Two suspects have been charged with federal crimes for allegedly hacking AT&T’s website last year to obtain the personal data of more than 100,000 iPad owners.

Daniel Spitler, 26, of San Francisco, California, was charged in New Jersey on Tuesday with one count of identity fraud and one count of conspiracy to access a computer without authorization. Andrew Auernheimer, 25, of Fayetteville, Arkansas, was charged in Arkansas for the same crimes.

Last summer the two allegedly contacted Gawker to report that a hole in AT&T’s website allowed anyone to access data on iPad owners, including government and military officials, corporate CEOs and media executives who purchased iPads.

The personal data included e-mail addresses and ICC-IDs – a unique identifier that’s used to authenticate the SIM card in a customer’s iPad to AT&T’s network.

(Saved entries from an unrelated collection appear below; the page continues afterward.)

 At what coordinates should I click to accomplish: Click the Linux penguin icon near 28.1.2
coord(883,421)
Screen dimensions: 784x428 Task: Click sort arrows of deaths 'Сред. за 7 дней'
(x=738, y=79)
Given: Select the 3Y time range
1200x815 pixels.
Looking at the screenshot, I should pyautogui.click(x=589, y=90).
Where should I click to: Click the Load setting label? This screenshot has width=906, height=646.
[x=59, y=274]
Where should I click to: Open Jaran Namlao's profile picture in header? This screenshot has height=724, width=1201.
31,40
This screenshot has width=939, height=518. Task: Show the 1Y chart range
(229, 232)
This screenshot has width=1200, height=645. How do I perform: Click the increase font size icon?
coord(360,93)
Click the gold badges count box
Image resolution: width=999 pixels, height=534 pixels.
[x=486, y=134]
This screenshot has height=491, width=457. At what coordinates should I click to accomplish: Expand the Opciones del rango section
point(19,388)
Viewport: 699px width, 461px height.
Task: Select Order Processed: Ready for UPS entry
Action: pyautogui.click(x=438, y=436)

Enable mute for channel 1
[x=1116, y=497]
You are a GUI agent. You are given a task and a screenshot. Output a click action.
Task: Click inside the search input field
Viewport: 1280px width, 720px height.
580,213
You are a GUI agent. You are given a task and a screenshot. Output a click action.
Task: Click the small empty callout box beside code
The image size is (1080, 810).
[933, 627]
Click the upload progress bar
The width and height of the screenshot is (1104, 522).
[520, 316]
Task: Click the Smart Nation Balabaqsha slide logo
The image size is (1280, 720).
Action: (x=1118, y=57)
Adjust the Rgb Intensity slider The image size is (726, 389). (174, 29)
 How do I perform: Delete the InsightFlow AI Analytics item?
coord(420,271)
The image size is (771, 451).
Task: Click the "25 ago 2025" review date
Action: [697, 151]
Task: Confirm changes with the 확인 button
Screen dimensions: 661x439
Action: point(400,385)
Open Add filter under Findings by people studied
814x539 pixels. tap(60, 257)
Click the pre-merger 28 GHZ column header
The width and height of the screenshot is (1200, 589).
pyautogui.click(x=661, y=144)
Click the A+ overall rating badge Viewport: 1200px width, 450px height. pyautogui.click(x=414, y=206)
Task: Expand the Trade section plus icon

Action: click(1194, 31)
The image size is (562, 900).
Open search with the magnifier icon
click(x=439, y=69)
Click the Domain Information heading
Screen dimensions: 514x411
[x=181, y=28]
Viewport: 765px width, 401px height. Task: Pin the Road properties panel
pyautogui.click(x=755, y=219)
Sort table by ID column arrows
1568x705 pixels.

The leak snagged the details of dozens of elite iPad early adopters such as New York Mayor Michael Bloomberg, anchorwoman Diane Sawyer of ABC News, New York Times CEO Janet Robinson and Col. William Eldredge, commander of the 28th Operations Group at Ellsworth Air Force Base in South Dakota.

White House Chief of Staff Rahm Emanuel also appeared to be among the victims, Gawker reported, as were dozens of people at NASA, the Justice Department, the Defense Department, the Department of Homeland Security and other government offices.

The iPad was released by Apple in January 2010. AT&T provided internet access for some iPad owners through its 3G wireless network. Customers had to provide AT&T with personal data when they opened their accounts, including their e-mail address, billing address and password.

Gawker reported at the time that the website vulnerability, which AT&T fixed, was discovered by a group calling itself Goatse Security, which authorities say included Spitler and Auernheimer.

The two allegedly wrote a script to harvest the data from AT&T’s website and apparently shared their script with others before AT&T patched the vulnerability.

AT&T maintained that the two did not contact it about the vulnerability, which legitimate security researchers often do prior to publicly disclosing a vulnerability. Instead, AT&T learned of the problem from a “business customer.”


According to the complaint filed by the Justice Department (.pdf) against the two suspects, the script they allegedly wrote spoofed the behavior of an iPad to AT&T’s server to harvest data on about 120,000 customers:

a. The Account Slurper was designed to mimic the behavior of an iPad 30 so that AT&T’s servers were fooled into believing that they were communicating with an actual iPad 30 and wrongly granted the Account Slurper access to AT&T’s servers.

b. Once deployed, the Account Slurper utilized a process known as a “brute force” attack — an iterative process used to obtain information from a computer system — against AT&T’s servers. Specifically, the Account Slurper randomly guessed at ranges of ICC-IDs. An incorrect guess was met with no additional information, while a correct guess was rewarded with an ICC-IDle-mail pairing for a specific, identifiable iPad 30 user.

After disclosing the hack to Gawker, the two did little to hide their identity. Auernheimer, who goes by the handle “Weev,” bragged about the attention the breach was getting on his blog, authorities say.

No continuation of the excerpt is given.